In the documentation it states:

ripSeek will return the annotated RIP predictions and the enriched GO terms corresponding to the genomic context of the RIP predictions.

For ?annotateRIP, the documentation states:

Given the genomic coordinates of each predicted RIP regions, query the Ensembl database whether each region is nearby or overlaps any known (noncoding) genes. To access the up-to-date Ensembl database, RIPSeeker employs useMart and getAnnotation from biomaRt and ChIPpeakAnno Bioconductor packages to dynamically establish internet connection to the database and retrieve the up-to-date annotations. Then, annotatePeakInBatch from ChIP- peakAnno is used to efficiently annotate all of the predicted regions based on the Ensembl anno- tation.
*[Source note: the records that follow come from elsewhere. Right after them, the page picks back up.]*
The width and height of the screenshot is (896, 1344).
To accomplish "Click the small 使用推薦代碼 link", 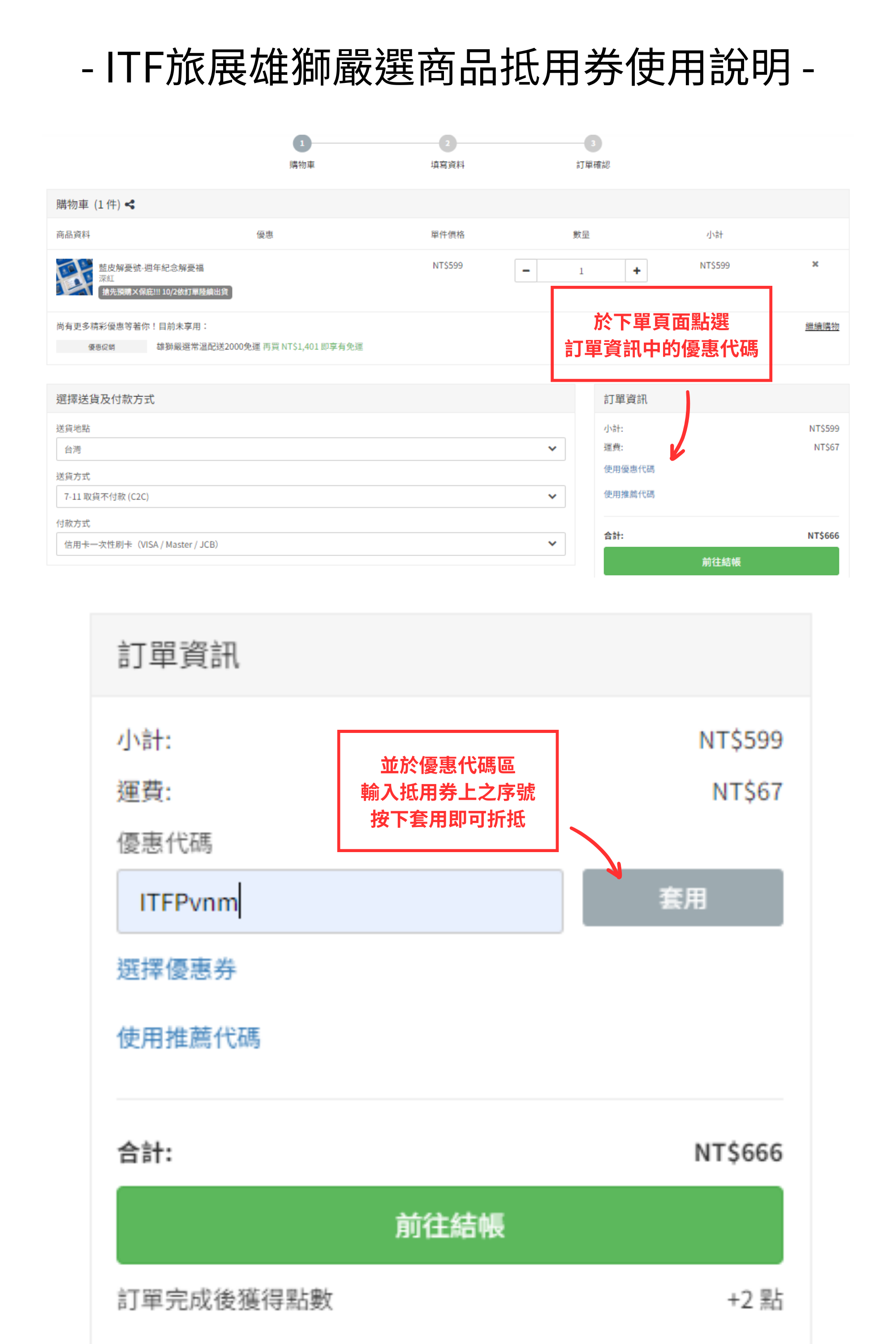I will coord(629,494).
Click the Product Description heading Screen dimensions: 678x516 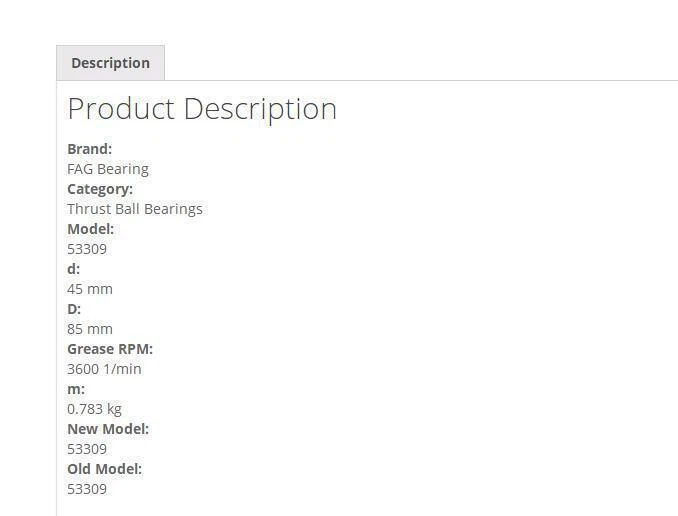(x=202, y=108)
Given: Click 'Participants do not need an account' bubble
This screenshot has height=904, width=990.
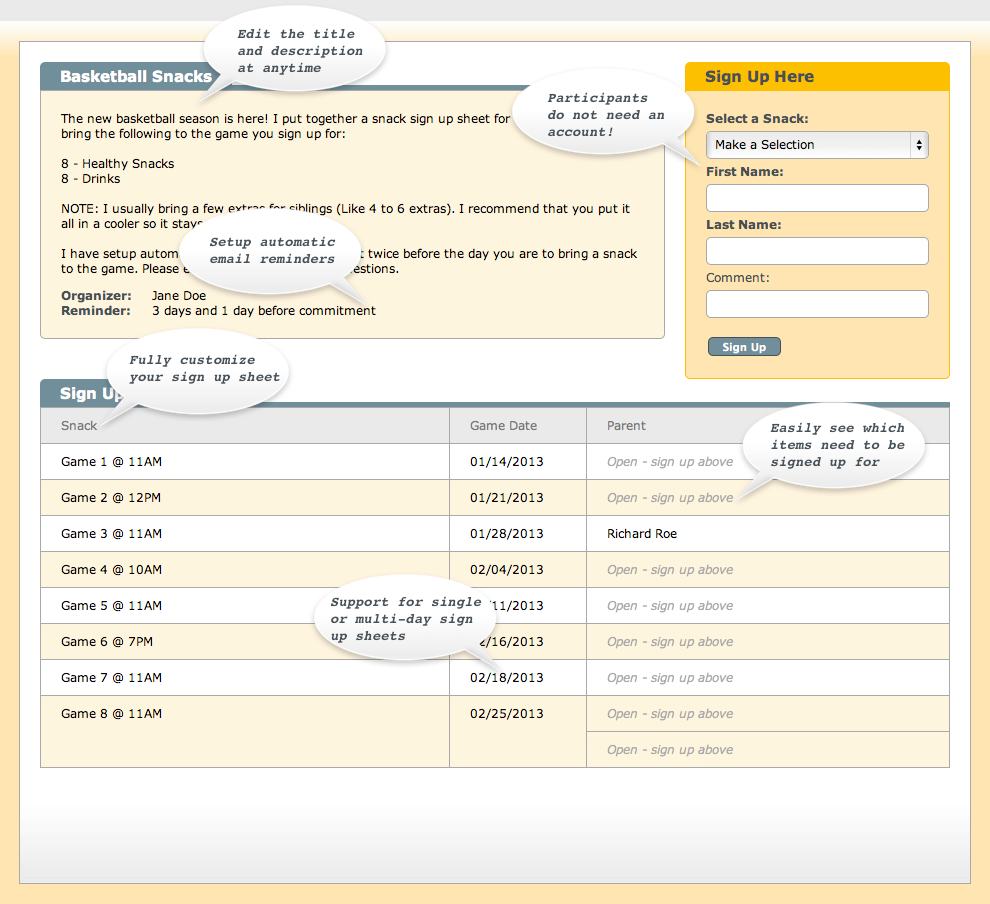Looking at the screenshot, I should (600, 115).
A predicted region may overlap multiple genes, all of which will be reported as separate records. Moreover, getEnrichedGO from ChIPpeakAnno is applied to the annotated predictions to discover enriched Gene Ontology (GO) terms involving the protein-associated transcriptome. In order to use old annotation (e.g., mm9 v.s. mm10), user also needs to specify the host and biomart arguments accepted within useMart. To access to mouse annotation from Ensembl version 65, for instance, user needs to call annotateRIP(..., dataset="mmusculus_gene_ensembl", biomart="ENSEMBL_MART_ENSEM host="dec2011.archive.ensembl.org", ...), which will run useMart(dataset="mmusculus_gene_ensembl", biomart="ENSEMBL_MART_ENSEMBL", host="dec2011.archive.ensembl.org", ...) to get the mm9 annotation from Ensembl (v65).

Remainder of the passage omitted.